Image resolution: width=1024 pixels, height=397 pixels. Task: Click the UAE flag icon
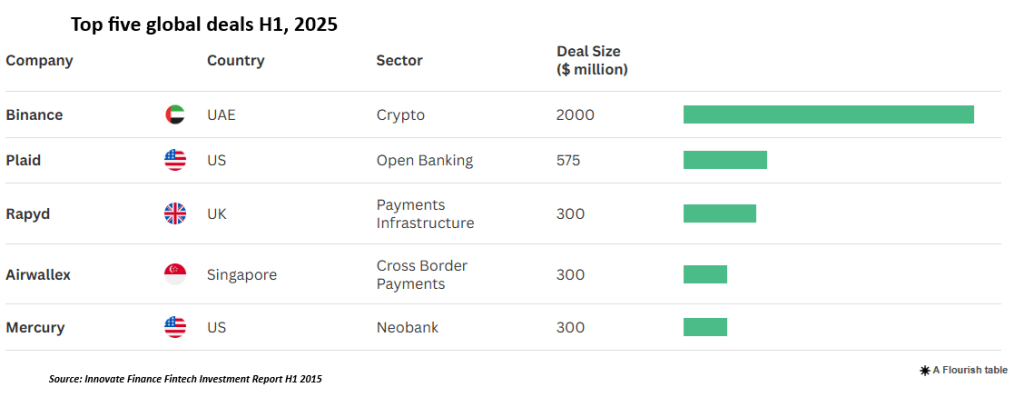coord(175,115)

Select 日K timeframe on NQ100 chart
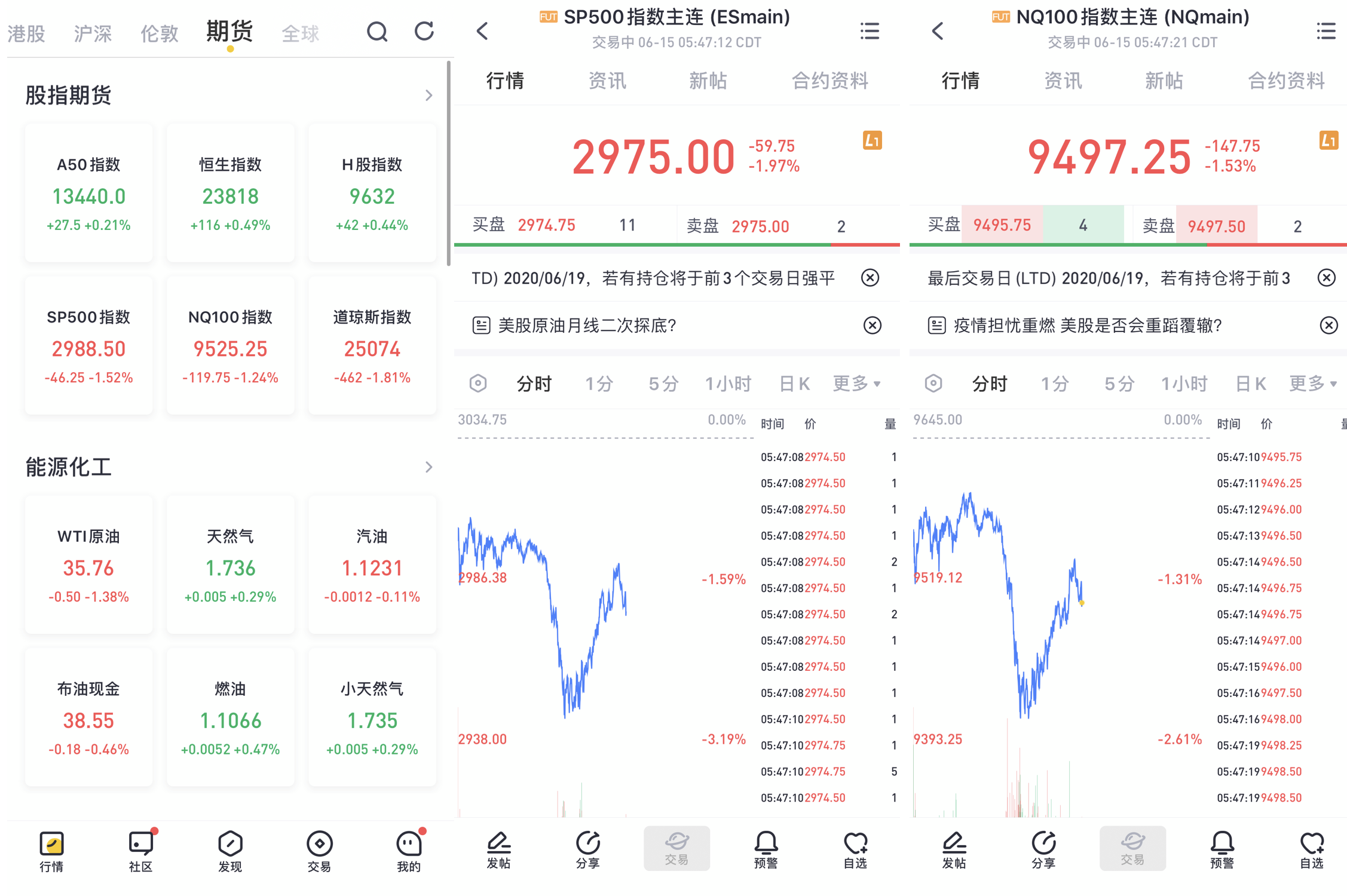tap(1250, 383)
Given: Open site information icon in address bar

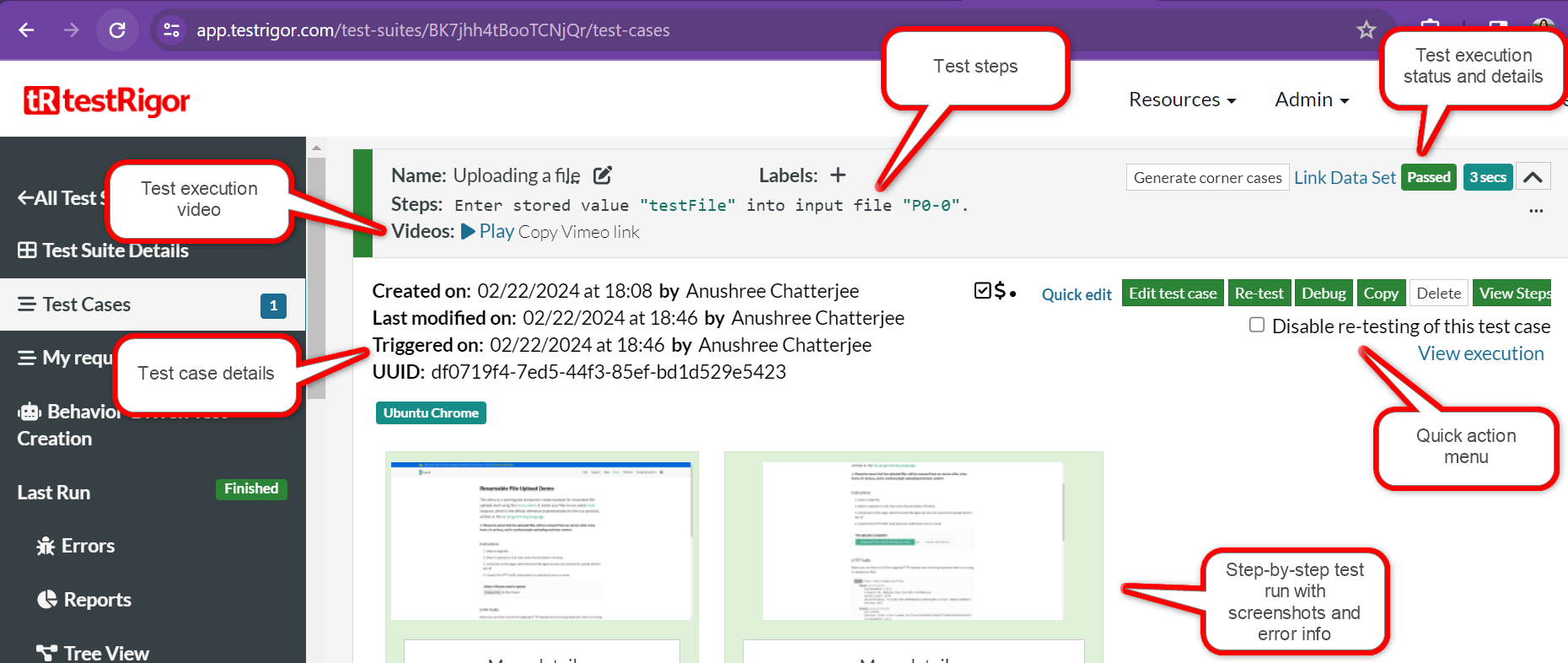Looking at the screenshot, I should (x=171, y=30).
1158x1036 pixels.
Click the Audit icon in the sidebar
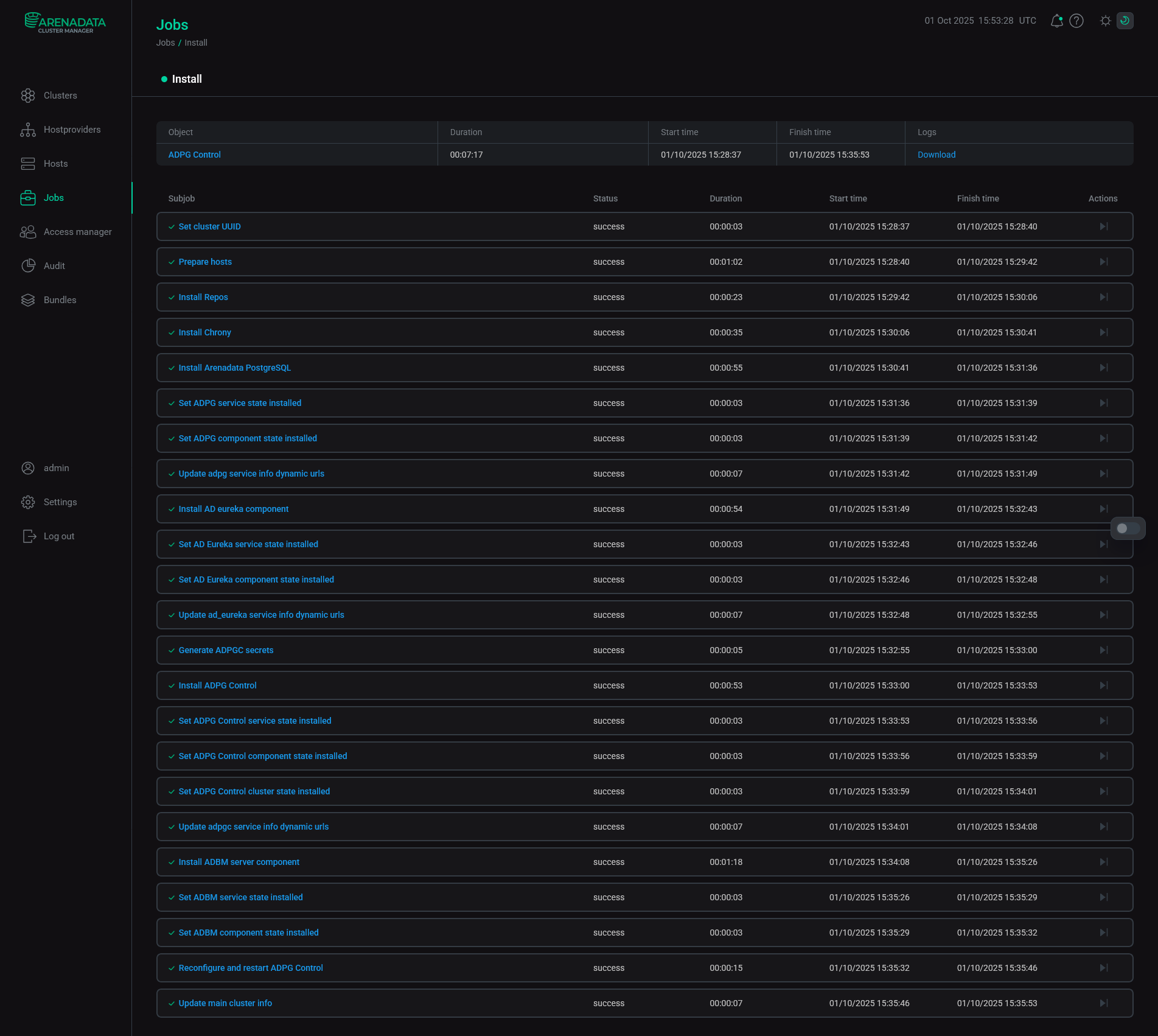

* REQUIREMENTS
Repeat every one of the lines above word for word, leaving the pictures out.

* EXERCISE OUTPUT
Image resolution: width=1024 pixels, height=397 pixels. Task: Click the UAE flag icon
coord(175,115)

Select 日K timeframe on NQ100 chart
tap(1250, 383)
Given: Open site information icon in address bar

Looking at the screenshot, I should (x=171, y=30).
1158x1036 pixels.
Click the Audit icon in the sidebar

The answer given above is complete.